Por Marcello Ambrósio
O projeto aprovado em 1º turno pela câmara municipal cria a chamada operação urbana simplificada (ous), que vale por 12 anos. a ideia da prefeitura é incentivar o “retrofit” (modernização de prédios antigos), a finalização de obras abandonadas e a construção de moradias populares. para isso, o governo oferece bônus generosos: as construtoras poderão construir prédios até 70% maiores do que o permitido hoje, usando uma nova moeda chamada unidade de regeneração (ur). além disso, há isenção de iptu por até 10 anos para habitações de interesse social e perdão de dívidas antigas de impostos. bairros como floresta, santa efigênia e barro preto estão na mira dessa transformação, que busca trazer mais gente para morar perto do trabalho e dar vida nova a galpões e estacionamentos subutilizados.

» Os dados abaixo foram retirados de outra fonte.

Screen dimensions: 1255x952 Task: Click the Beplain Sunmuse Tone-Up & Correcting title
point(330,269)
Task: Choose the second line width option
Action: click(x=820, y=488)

Por outro lado, o projeto enfrenta uma resistência forte. urbanistas da ufmg alertam que bh corre o risco de repetir erros do passado, criando “paredões” de prédios colados uns aos outros, o que prejudica a ventilação (microclima) e o trânsito, já que não houve estudos de impacto detalhados. o maior medo é a gentrificação: o processo onde o custo de vida sobe tanto que os moradores tradicionais acabam expulsos por novos empreendimentos de luxo. enquanto a associação de arquitetos vê uma chance de ouro para recuperar espaços ociosos e aumentar a segurança no centro, críticos e oposição na câmara afirmam que o texto beneficia excessivamente as grandes construtoras sem ouvir a sociedade civil. a audiência de hoje é o palco onde esses dois mundos vão colidir antes da votação final.